— Data provided —
○ ○ ○
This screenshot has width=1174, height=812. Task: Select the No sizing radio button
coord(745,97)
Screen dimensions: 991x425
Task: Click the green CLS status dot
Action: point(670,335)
○ ○ ○
Would you mind giving all the records again exactly?

— Answer for the task —
This screenshot has width=1174, height=812. Task: Select the No sizing radio button
coord(745,97)
Screen dimensions: 991x425
Task: Click the green CLS status dot
Action: point(670,335)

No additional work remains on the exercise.